Total parasite and recombinant proteins were separated on 12% SDS-PAGE and transferred to nitrocellulose membranes which were blocked with 5% skimmed milk in TBS-0.05% Tween for 1 h. The membrane was cut into strips to be incubated for 1 h at RT with rabbit anti-PvRBSA purified antibodies (1:100 dilution) and then with the phosphatase-coupled goat anti-rabbit IgG monoclonal secondary antibody (1:5,000) (Catalogue 9503 F, ICN) in the same conditions. The positive control for rPvRBSA Western blotting was a strip incubated with peroxidase-coupled mouse anti-histidine monoclonal antibody (1:4,500) (Catalogue A7058, Sigma). The blots were revealed with a BCIP/NBT colour development substrate kit (Promega) or VIP peroxidase substrate kit (Vector Laboratories, Burlingame, Canada) according to the manufacturers’ indications.

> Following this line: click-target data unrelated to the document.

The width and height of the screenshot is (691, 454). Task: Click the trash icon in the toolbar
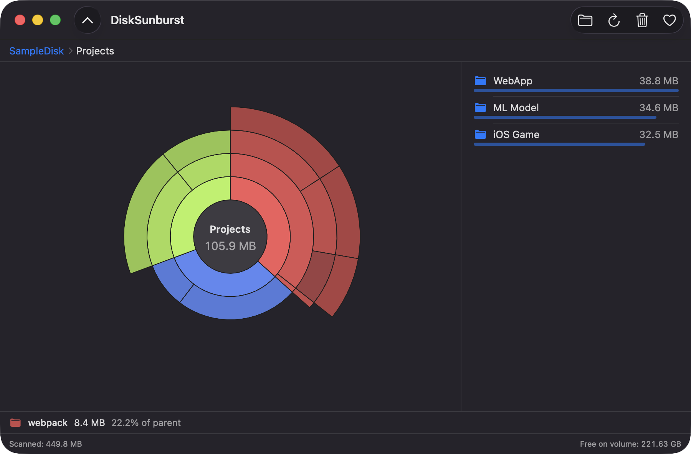tap(642, 20)
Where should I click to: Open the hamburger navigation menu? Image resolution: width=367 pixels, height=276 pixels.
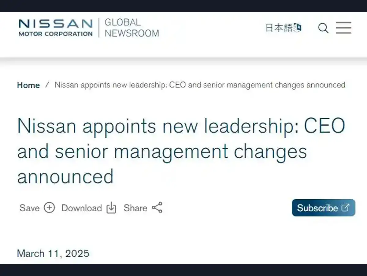[343, 28]
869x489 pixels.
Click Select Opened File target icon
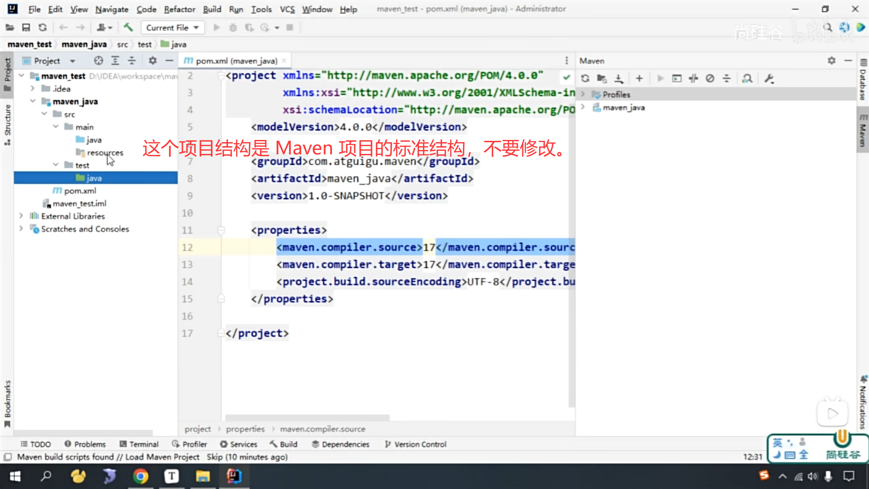point(98,61)
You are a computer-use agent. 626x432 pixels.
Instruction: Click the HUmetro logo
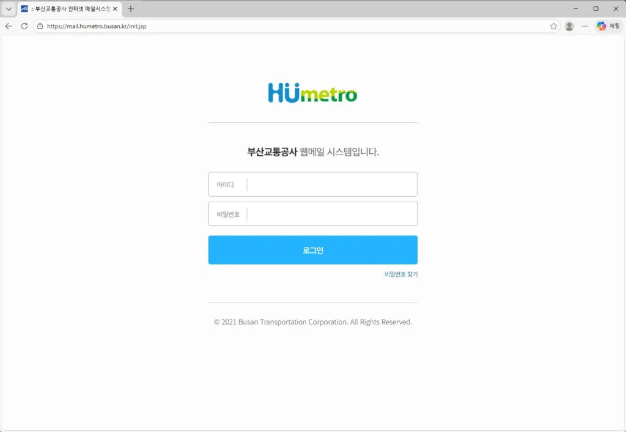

Each band’s expected weight was determined by linear regression using XL-OptiProtein (Applied Biological Materials Inc, Richmond, BC, Canada) weight marker as reference.

Enzyme-linked immunosorbent assay (ELISA)

The recombinant protein was used for evaluating the presence of anti-rPvRBSA antibodies in samples taken from P. vivax-exposed individuals (who had suffered at least one episode of infection) in the municipality of Tierra Alta, Córdoba. The negative controls used here came from sera from healthy individuals who had never been affected by the disease. The ELISA was performed as described previously [30].

Cell binding assay

Cord blood samples were typified for determining the Duffy phenotype (Fya+/Fyb; Fya/Fyb+; Fya+/Fyb+) by standard blood banking methods using anti-Fya and Fyb sera. Five μL of cells were then incubated with 25 μg rPvRBSA for 16 h at 4 °C at 4 rpm. DBP region II and III/IV were used as positive and negative controls, respectively [9]. After washing with 1% BSA-PBS solution (v/v), the sample was incubated with mouse anti-His-PE monoclonal antibody (1:40 dilution) (MACSmolecular-Miltenyi Biotec, San Diego, CA, USA) for 30 min in darkness. Reticulocytes and white cells were stained by incubating with anti-CD71 APC-H7 Clone M-A712 (1:80 dilution) (Becton Dickinson, Franklin Lakes, NJ, USA) and anti-CD45 APC clone 2D1 (1:80 dilution) (Becton Dickinson) monoclonal antibodies for 20 min at RT. A FACSCanto II cytometer (BD, San Diego, CA, USA) was then used for quantifying erythrocyte binding and FlowjoV10 software for analysing 1 million events. PE signal intensity was evaluated as a function of CD71 signal to determine CD71 low (CD71lo) and high (CD71hi) cells.

Statistical analysis

Statistical significance was assessed by comparing means, using a 0.05 significance level. Mann-Whitney U-test analysis was used for comparing the mean of the experimental group with the control in ELISA. Differences between means were compared by Tukey’s range test when comparing multiple groups or t-test for comparing two groups for binding assays. GradhPad Software (San Diego, CA) was used for all statistical analysis. Mean values and standard deviations (SD) were calculated from the measurements of three independent experiments.

Results

Predicting P. vivax invasion-related proteins

The criteria established in the methodology led to identifying several genes encoding P. vivax molecules which play a role in cell binding (as previously reported), such as the RBPs [31], some RONs [14] and GAMA. Interestingly, one gene encoding a 48 kDa protein (PlasmoDB database ID: PVX_096055) was identified which, apart from P. vivax, was also present in Plasmodium cynomolgi (one species infecting reticulocytes). This gene was named the P. vivax reticulocyte binding surface antigen (PvRBSA) according to the results showed in this study.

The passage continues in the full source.